At least the story has a somewhat happy ending. Evil lost this time and good had a back bone (instead of sitting around just being good and letting people walk over them).  I appreciate that he took her butt to court. Two thumbs up.  I would make sure that I would garnish every. single. check. for. the.rest.of.her.sad. pathetic. life  until I got back every penny.  Let this be a deterrent to other horrible selfish people, so that at least something stops them in their tracks when they are thinking of ruining someone else's lives. Hey they're selfish, so they are going to think about how_ their_ life will be ruined if they are caught doing something  especially with the judge setting an example like this one.


----------



## luckiestdestiny (Jun 16, 2018)

FlowerHair said:


> I can’t even imagine this level of selfishness!! I hope her own music career is going down the drain permanently!
> 
> What a witch!! Her future husband better watch out. She’s capable of anything.


This reminds me of that married lady thread where she threw out the daughter's keepsakes of her dead mother. The one who married the widowerer with the daughter and was so jealous of a deceased person that she threw away every single memory, picture, and keepsake of her preventing her step daughter from having any tie to her mom (and also her hubby).  That's another selfish person for you that knows how to go too far.

I'm certain that this woman is equally capable of future heinous stuff. If she did this there is more that she has probably done and gotten away with  and more that she might do in the future. Only something like this, if enforced, will have her think twice before going on a selfish rampage again. But then she might just find a way to be_ smarter_  about getting away with it.


----------



## luckiestdestiny (Jun 16, 2018)

Farida said:


> So many questions...but when I was doing law school and doctoral apps tbey not only emailed me but sent me something in the mail as well. Did these schools NOT do that or did ole girl trash those as well?
::::
• _Task brief_: Can you duplicate the forum thread from "I'm certain that" to "those as well?"? Rely only on the forum thread above.

• _Raw data_:
::::
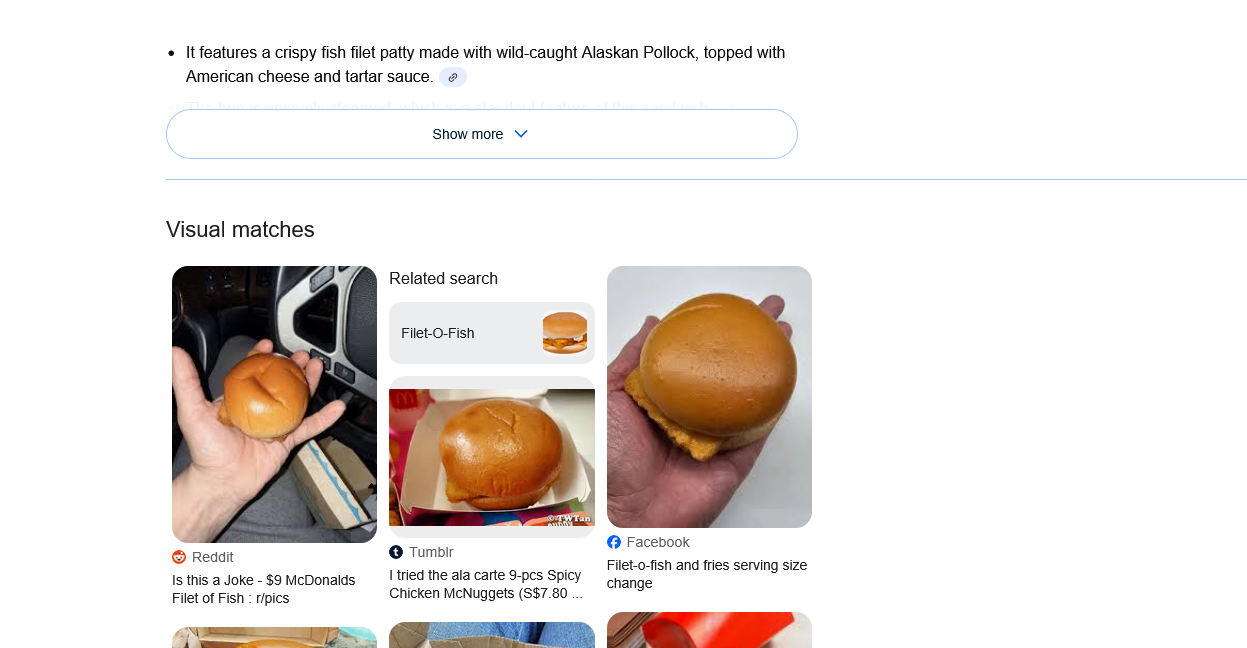Click the Tumblr source icon
Viewport: 1247px width, 648px height.
coord(396,552)
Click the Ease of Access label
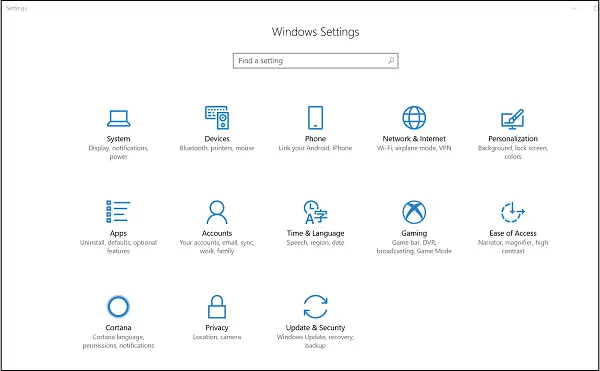 click(513, 233)
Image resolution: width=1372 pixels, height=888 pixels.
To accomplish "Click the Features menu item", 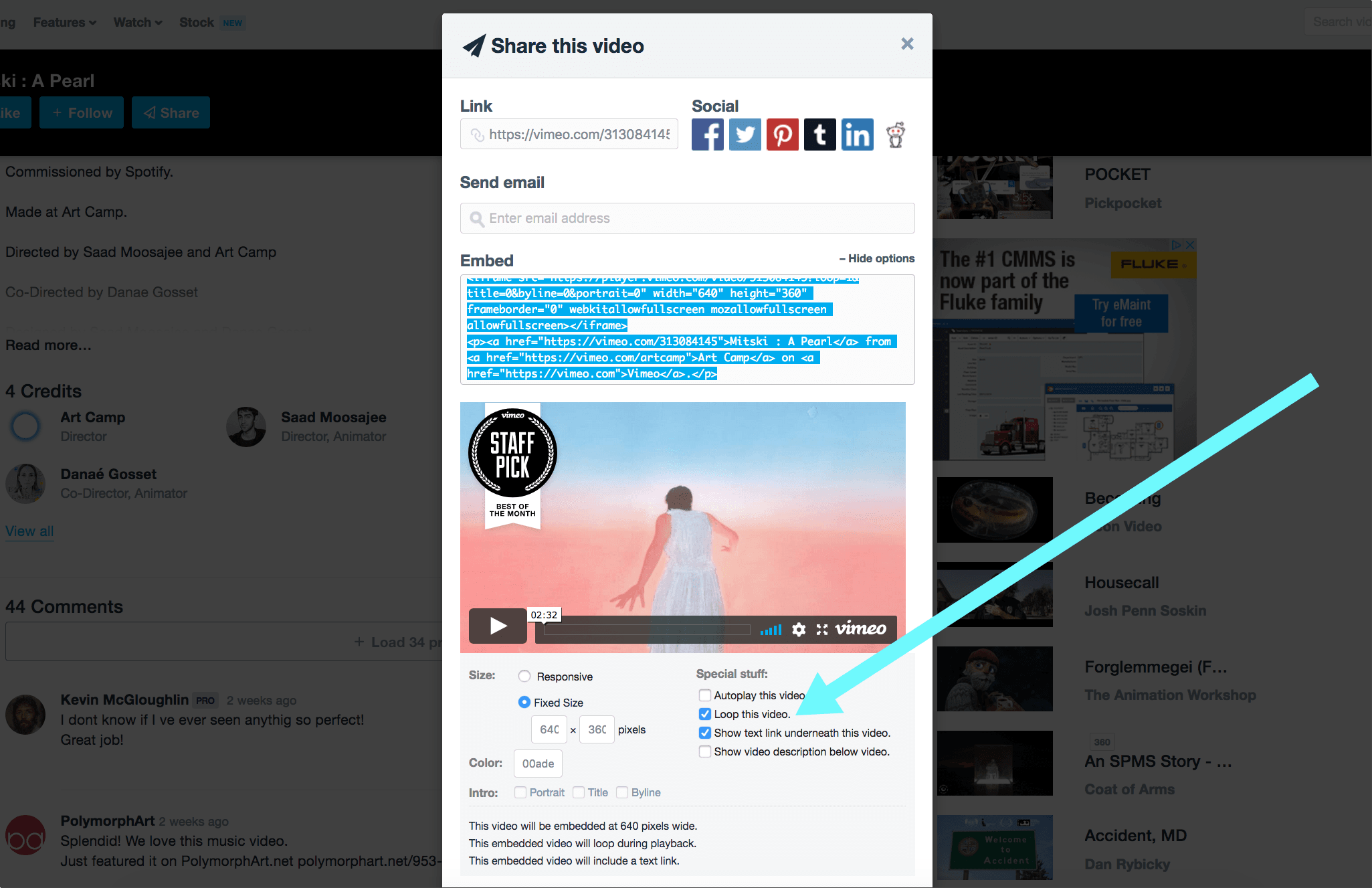I will pyautogui.click(x=63, y=22).
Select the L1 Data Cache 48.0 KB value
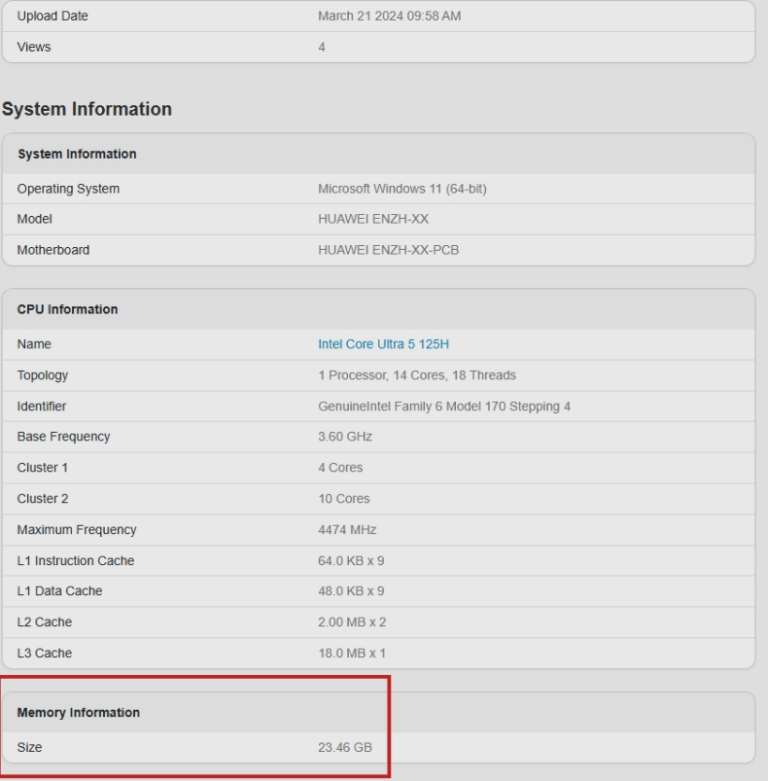The height and width of the screenshot is (781, 768). pos(351,591)
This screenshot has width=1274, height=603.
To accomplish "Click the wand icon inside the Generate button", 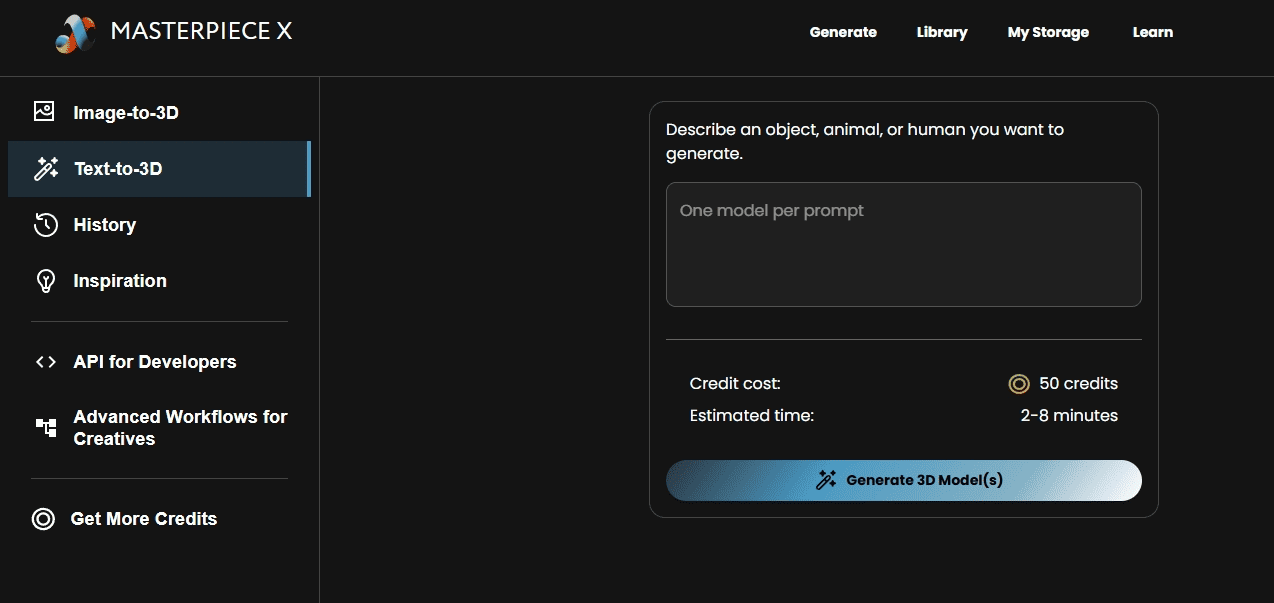I will click(826, 480).
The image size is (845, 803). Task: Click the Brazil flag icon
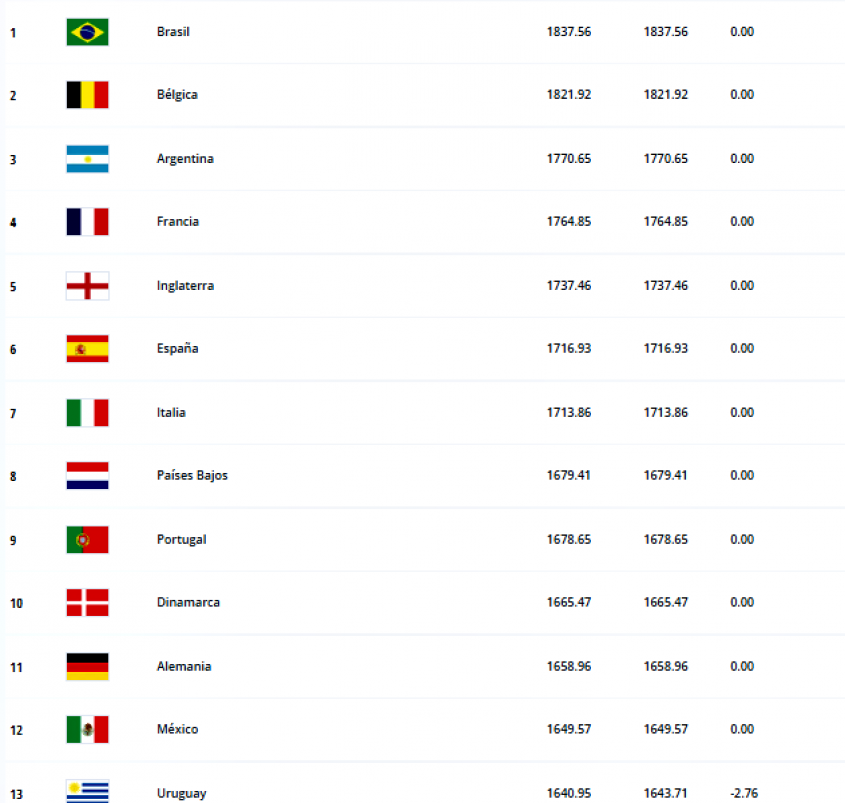[87, 32]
::::
• _Output below_:
I'm certain that this woman is equally capable of future heinous stuff. If she did this there is more that she has probably done and gotten away with  and more that she might do in the future. Only something like this, if enforced, will have her think twice before going on a selfish rampage again. But then she might just find a way to be_ smarter_  about getting away with it.


----------



## luckiestdestiny (Jun 16, 2018)

Farida said:


> So many questions...but when I was doing law school and doctoral apps tbey not only emailed me but sent me something in the mail as well. Did these schools NOT do that or did ole girl trash those as well?